Footy Tipping with Machine Learning: Models, Assemble!

Because if two models are better than one, then surely a whole heap of models are better still.

Photo by [Benny Jackson]( on [Unsplash]( by Benny Jackson on Unsplash

Jupyter notebooks used for this post can be found here.

Of encapsulation and densification

When I started on my project to build a new footy-tipping model, one of my principle ideas was to achieve greater accuracy by building a modular ensemble model, one whose individual pieces functioned as independent models, each with its own data source, whose predictions would be combined only at the very end of the data pipeline.

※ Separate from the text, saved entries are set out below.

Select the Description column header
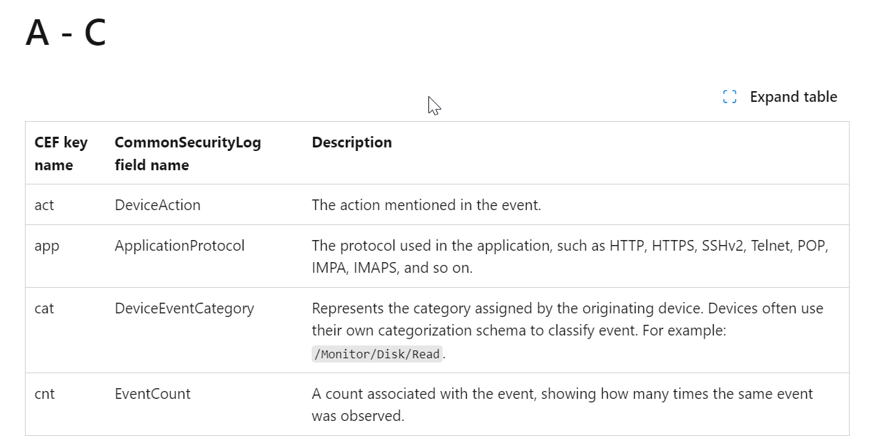Screen dimensions: 871x448 [x=352, y=142]
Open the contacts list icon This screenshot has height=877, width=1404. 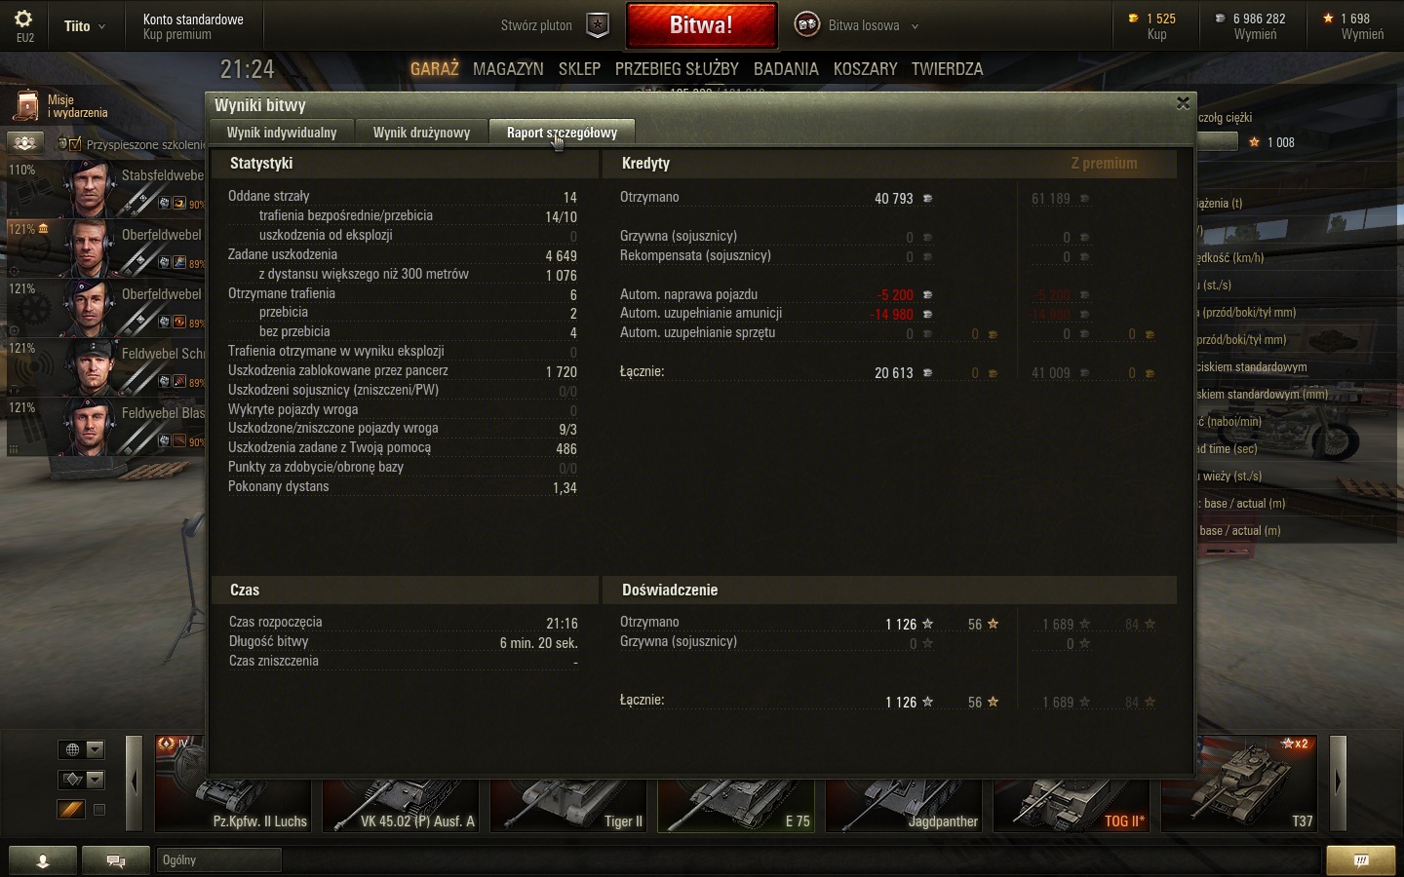(43, 860)
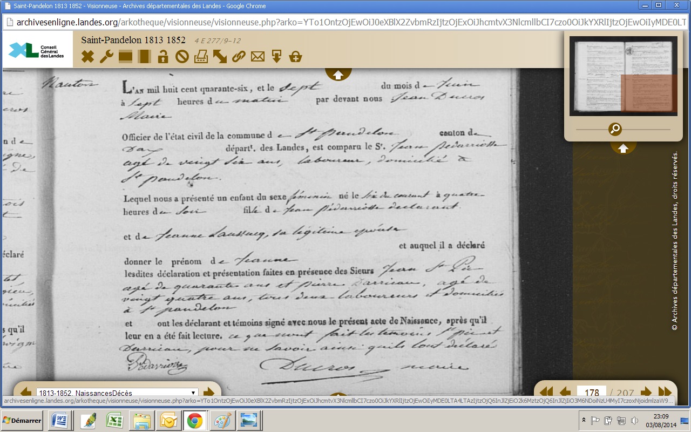This screenshot has height=432, width=691.
Task: Add the page to basket icon
Action: tap(295, 56)
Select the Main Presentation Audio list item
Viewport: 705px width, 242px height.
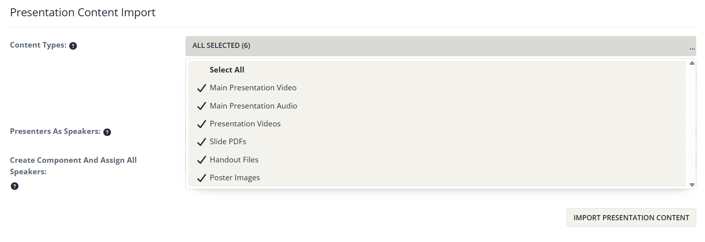[x=253, y=106]
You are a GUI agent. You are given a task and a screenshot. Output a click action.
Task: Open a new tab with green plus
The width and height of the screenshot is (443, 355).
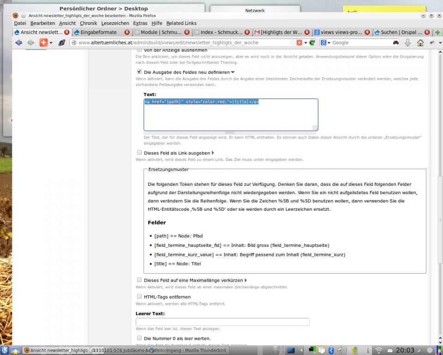click(437, 32)
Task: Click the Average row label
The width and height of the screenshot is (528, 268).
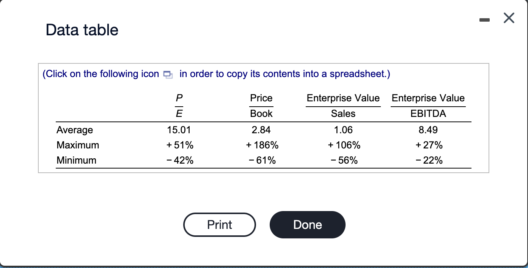Action: 75,130
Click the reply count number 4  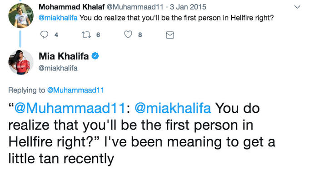56,35
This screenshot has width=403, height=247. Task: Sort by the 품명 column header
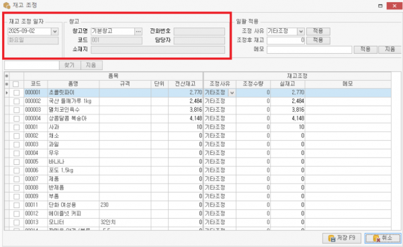click(73, 83)
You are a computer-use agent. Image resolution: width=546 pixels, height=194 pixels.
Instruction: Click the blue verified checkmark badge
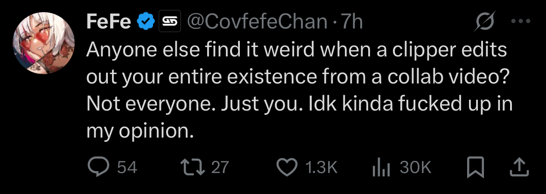click(146, 22)
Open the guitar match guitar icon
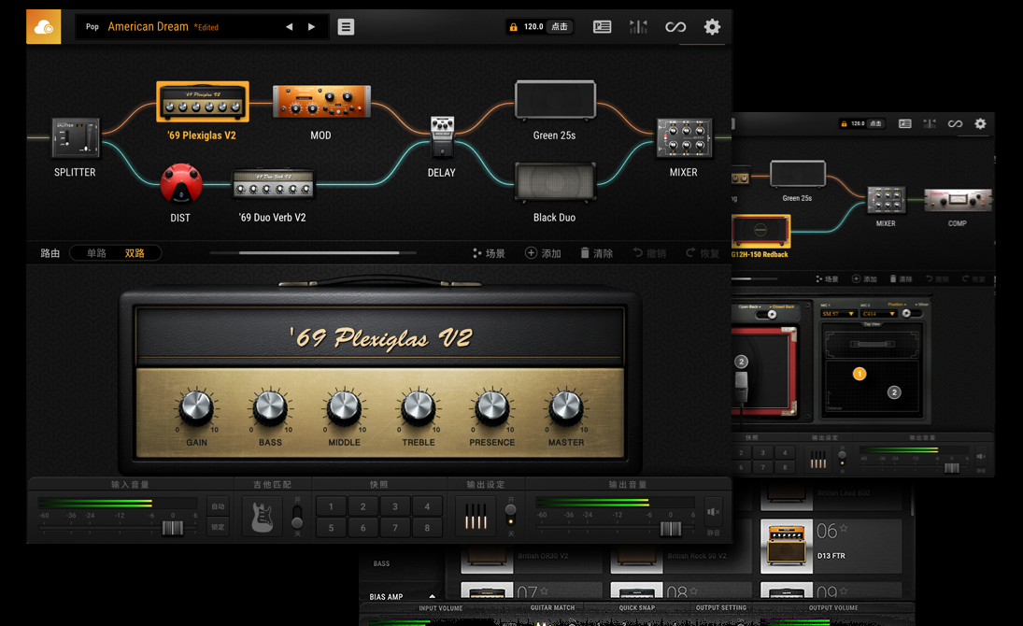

I was inspired to try out this structure from studying the principles and best practices of object-oriented programming. (For those who are interested, Sandi Metz’s [Practical Object-Oriented Design]( is an excellent introduction.) I figured that reducing the interdependence of different sections of a codebase for greater flexibility and openness to change is as useful to a machine learning project as it is to a web application. Another influence was the limitations of the data itself: I have match data going back to 1897, (useful) player data going back to 1965, and betting data going back to 2010. Joining all of these together results in a sparse data table, especially since there’s a negative correlation between a data column’s length and its importance to a model’s predictions. The betting odds are some of the strongest predictors of which team will win, because they include the collected wisdom of experts and fans into a few numbers, but I only have these valuable figures for 12.2% of my data rows. My thinking was that reducing the sparsity of my data by splitting it up by type (betting, player, match) would reduce the amount of noise (i.e. zeros) and enhance my model’s ability to learn the values that were present. In pursuit of this idea, I’ve created a model trained on betting data only, one trained on player data only, one trained on match data only, and now I’m ready to bring them together into an ensemble and taste of the fruit of all my endeavours.

Absolutely average

There are two basic methods for creating an ensemble of multiple models for the sake of improving performance: averaging all the models’ predictions or stacking an extra model on top whose data inputs are the lower models’ predictions (not to mention mixing and matching various ensemble structures into a Frankenstein’s monster of math and algorithms). I’ve read a number of posts on Kaggle and elsewhere about super fancy, multi-level stacked models that win competitions, but in my limited experience–and with my limited knowledge–stacked models are really difficult to do well, and a mediocre averaging model tends to outperform a mediocre stacked model, so that’s what I started with. One complication that I should have foreseen (because I ran into it last year), but failed to (because memory is like the bean bag in which I sit, losing a bean here and there through its porous hide, still supporting my weight, more or less, but sagging enough to allow the unyielding floor to press against my butt), was trying to create a pipeline for data that changed shape at various points during the process. Scikit-learn really doesn’t like that. I couldn’t figure out an easy way to combine differently-shaped data into one pipeline while staying within the scikit-learn ecosystem, so I created a gigantic wrapper class that contained the various model classes, paired with their respective data-generating classes, and manually trained and averaged them. I kept the scikit-learn interface in an attempt to preserve a modicum of dignity, but the solution was not particularly elegant. It would, however, serve to test my hypothesis. To get a sense of the ensemble’s performance, I compared it to the individual models that compose it as well as a basic model trained on all of the data joined together. Since yearly performance is key, because there’s no office tipping competition for the best average over multiple seasons, I took results from 2011 to 2016 broken down by year to see how each model performed.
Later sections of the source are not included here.